评分: 5置信度: 32024-11-04

This paper proposes a method called Multi-armed router (MAR) to solve the problem of choosing a correct LLM for a specific query. The authors show that this method dynamically converges to the optimal routing strategy while saving cost at the same time. Since during training responses from different LLMs for the same query are collected and graded using LLM-as-a-judge, they also provide the dataset consisting of around 4k queries and responses from 7 LLMs and their corresponding score.

优点

proposes a novel method that incorporates multi-armed bandit theory for training a router for different queries for LLM evaluation and shows that it is empirically effective

缺点

In Figure 3, there is not axis label.
see questions

问题

some of the post-processing choices are not justified, e.g. why is the score of GPT4 adjusted by -0.06? If the criteria is made according to some target distribution of the scores, please explain.
It is not clear to me why is updating the parameter \Delta related to exploration versus exploitation since in Algorithm 1 for each query responses from all K models are evaluated by the router.
Since using LLM as a judge is not necessarily consistent depending on the task.

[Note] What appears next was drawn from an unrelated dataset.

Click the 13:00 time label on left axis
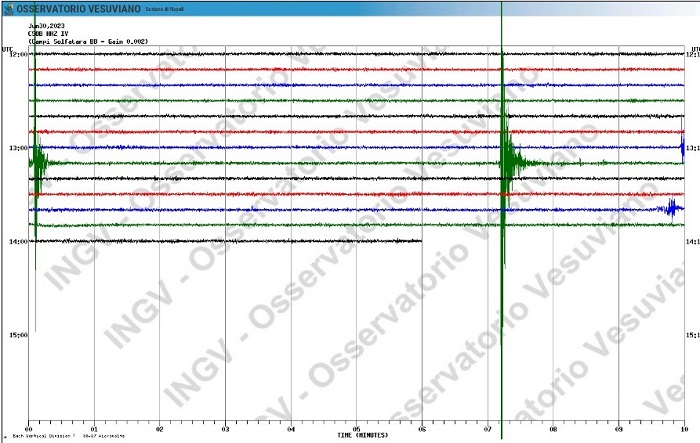 [18, 148]
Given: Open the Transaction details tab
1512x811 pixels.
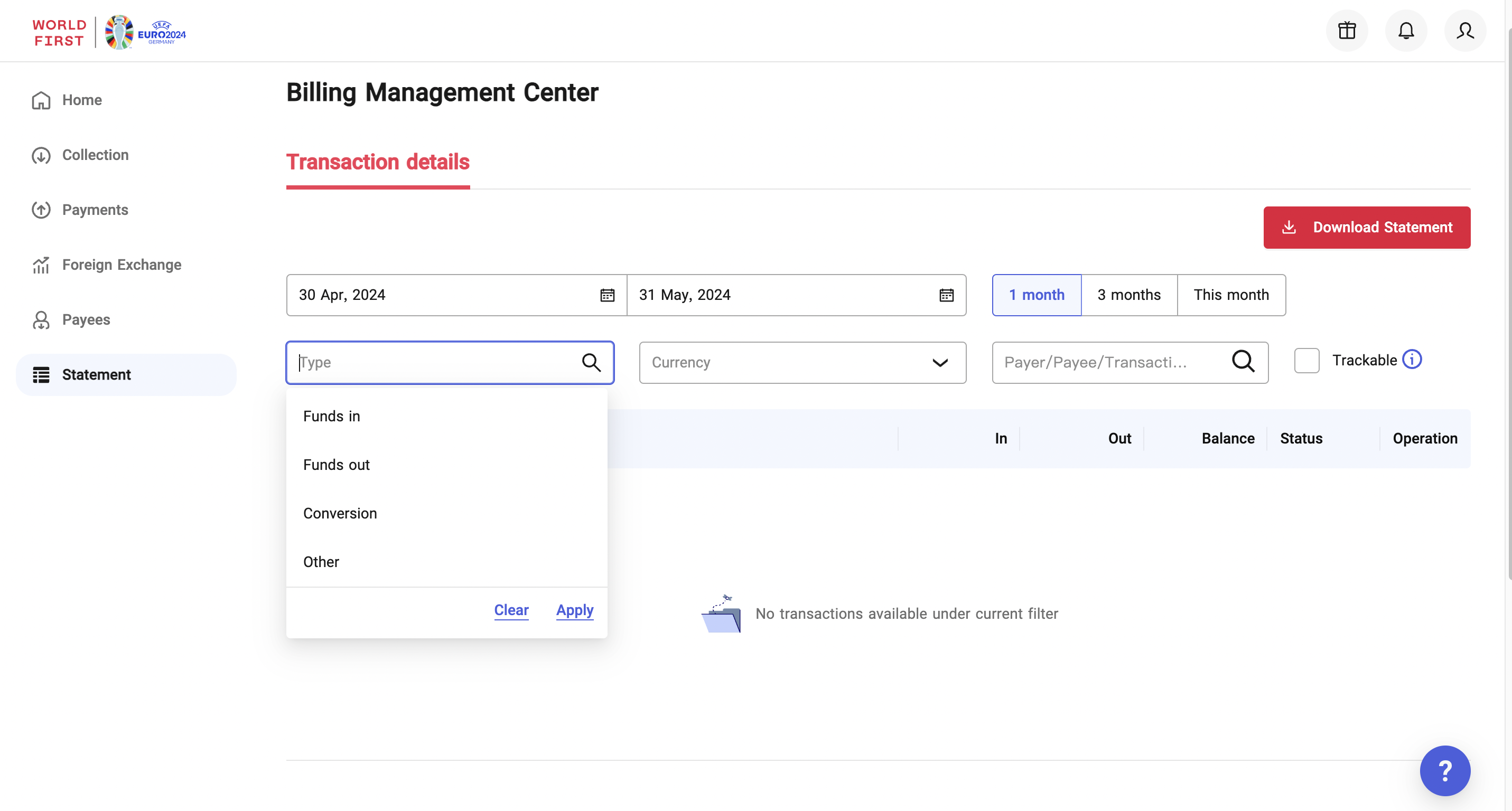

Have you looked at the statistics of the ratings from the judge LLM and made sure they are normalized and not suffered from positional bias etc.
The algorithm is presented poorly. In Line 10, if the output from an LLM is evaluated by another LLM, why is it that in the reward r= g(s,c), s is a function of the embedding of the query, but not the query itself? How is the embedding here uses?

撤稿通知

2025-01-15

I have read and agree with the venue's withdrawal policy on behalf of myself and my co-authors.